> [YOUR GOAL] Copy exactly, please, the line that has "This screenshot has width=2576, height=1208." in it along with every line after it to the end of the listing.

> [PROVIDED DATA]
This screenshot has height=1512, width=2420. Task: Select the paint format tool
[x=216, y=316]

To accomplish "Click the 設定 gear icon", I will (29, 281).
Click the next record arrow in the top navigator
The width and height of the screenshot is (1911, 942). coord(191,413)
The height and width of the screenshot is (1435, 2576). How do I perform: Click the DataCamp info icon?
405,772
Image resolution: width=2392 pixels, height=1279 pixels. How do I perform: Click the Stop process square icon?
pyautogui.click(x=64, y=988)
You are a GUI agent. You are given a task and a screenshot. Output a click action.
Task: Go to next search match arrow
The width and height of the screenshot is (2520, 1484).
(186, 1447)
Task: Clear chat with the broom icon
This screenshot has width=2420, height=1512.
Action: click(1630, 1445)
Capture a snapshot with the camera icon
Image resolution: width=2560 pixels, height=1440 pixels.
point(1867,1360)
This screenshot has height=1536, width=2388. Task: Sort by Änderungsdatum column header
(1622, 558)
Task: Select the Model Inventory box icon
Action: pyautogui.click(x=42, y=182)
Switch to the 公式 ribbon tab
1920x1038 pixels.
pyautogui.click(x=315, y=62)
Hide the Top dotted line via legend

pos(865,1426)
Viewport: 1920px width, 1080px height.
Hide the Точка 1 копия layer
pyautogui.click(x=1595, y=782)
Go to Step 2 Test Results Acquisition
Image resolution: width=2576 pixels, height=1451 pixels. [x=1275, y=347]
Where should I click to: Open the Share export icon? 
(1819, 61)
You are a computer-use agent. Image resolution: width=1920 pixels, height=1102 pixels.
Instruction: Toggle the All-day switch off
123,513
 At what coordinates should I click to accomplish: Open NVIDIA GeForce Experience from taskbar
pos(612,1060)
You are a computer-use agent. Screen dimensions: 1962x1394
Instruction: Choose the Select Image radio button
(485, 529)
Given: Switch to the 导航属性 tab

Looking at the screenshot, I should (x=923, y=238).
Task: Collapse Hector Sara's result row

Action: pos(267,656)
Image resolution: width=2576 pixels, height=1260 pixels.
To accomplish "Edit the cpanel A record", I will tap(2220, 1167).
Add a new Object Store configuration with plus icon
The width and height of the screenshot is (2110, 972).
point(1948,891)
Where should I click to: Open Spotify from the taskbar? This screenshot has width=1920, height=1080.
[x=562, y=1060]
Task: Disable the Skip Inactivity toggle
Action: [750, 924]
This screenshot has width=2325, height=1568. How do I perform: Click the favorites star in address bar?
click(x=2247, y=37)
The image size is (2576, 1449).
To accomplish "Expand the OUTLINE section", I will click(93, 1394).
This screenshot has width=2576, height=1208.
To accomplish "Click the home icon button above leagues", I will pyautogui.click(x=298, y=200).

> [EXERCISE RESPONSE]
This screenshot has width=2576, height=1208.
To accomplish "Click the home icon button above leagues", I will pyautogui.click(x=298, y=200).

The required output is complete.